• _ASSIGNMENT_: Search the listing below for the string "value" and copy every line where it occurs.

.....

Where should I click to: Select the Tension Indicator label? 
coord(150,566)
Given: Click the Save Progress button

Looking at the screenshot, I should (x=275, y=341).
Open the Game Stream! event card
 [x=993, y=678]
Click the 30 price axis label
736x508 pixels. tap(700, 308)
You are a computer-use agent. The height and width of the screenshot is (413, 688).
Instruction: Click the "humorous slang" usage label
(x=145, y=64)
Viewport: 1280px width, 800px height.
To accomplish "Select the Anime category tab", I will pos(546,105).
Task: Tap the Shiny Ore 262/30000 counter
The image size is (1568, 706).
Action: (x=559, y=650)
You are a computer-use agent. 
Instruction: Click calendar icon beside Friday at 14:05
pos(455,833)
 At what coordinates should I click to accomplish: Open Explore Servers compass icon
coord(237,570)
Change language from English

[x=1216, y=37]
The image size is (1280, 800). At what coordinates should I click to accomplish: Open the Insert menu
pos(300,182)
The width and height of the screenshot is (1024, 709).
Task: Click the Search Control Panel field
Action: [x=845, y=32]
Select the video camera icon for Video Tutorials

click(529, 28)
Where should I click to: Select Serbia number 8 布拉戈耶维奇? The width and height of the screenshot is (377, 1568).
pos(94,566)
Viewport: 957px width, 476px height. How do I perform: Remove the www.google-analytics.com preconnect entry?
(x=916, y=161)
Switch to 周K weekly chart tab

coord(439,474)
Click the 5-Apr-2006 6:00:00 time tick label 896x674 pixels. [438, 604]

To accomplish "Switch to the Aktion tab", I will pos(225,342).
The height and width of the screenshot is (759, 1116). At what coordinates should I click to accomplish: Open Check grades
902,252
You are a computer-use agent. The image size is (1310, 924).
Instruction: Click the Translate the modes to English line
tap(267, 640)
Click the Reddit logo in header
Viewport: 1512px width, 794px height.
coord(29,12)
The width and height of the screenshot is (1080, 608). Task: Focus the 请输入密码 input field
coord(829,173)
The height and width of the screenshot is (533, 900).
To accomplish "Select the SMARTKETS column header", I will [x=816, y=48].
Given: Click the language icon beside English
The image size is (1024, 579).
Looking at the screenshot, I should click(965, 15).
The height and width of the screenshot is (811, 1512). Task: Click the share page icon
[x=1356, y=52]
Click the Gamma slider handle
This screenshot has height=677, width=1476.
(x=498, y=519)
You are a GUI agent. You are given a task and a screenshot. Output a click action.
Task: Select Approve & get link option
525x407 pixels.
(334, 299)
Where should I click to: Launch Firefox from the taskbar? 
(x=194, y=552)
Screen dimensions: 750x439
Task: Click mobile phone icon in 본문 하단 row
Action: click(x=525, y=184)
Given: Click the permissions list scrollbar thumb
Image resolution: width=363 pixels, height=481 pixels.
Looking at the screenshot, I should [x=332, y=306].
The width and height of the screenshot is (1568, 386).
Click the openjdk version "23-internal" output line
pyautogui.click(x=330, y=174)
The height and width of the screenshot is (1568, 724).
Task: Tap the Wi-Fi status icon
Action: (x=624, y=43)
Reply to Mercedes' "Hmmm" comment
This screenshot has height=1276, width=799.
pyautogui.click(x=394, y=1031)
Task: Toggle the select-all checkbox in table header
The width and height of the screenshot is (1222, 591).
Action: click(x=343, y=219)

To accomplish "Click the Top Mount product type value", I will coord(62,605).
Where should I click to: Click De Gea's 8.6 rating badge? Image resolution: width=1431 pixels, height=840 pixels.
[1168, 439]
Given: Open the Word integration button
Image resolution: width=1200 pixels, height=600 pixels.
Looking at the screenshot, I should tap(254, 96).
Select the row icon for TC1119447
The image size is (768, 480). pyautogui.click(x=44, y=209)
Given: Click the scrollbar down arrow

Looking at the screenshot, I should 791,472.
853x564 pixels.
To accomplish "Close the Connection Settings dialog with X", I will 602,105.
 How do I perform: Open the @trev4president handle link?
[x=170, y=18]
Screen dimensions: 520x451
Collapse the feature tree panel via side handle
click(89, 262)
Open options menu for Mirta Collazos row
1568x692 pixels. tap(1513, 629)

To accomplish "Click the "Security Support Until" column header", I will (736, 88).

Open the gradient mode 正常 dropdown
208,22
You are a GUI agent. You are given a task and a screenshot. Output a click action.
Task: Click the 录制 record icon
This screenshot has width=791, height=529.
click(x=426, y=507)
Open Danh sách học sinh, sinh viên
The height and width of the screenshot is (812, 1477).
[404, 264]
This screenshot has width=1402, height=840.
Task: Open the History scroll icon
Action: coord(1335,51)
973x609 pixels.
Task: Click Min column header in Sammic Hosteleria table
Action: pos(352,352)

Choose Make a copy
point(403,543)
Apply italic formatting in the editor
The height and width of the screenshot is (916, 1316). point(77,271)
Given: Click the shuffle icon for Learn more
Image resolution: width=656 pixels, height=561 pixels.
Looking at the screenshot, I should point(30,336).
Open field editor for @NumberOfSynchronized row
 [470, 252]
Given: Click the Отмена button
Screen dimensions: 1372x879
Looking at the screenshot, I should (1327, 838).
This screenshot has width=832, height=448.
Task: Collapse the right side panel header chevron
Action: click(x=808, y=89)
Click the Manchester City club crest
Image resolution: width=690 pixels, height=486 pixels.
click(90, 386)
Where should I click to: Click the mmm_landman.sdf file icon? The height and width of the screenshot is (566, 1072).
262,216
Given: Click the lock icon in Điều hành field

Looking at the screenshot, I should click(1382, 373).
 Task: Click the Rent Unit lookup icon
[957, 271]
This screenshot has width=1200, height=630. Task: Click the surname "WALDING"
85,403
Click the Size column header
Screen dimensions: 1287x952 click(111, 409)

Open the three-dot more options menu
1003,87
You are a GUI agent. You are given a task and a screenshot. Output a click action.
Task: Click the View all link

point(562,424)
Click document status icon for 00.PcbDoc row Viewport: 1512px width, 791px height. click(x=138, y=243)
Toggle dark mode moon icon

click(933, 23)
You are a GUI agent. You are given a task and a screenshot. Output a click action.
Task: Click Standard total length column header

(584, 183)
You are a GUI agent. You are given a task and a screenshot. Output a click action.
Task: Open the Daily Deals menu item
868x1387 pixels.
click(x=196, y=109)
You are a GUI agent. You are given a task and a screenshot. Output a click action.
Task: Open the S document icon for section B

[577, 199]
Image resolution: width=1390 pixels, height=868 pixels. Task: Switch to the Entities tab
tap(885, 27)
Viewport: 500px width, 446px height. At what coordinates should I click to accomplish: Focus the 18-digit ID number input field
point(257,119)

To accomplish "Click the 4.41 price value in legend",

.....

• _EXERCISE RESULT_:
To accomplish "Click the Top Mount product type value", I will coord(62,605).
To accomplish "Click the 4.41 price value in legend",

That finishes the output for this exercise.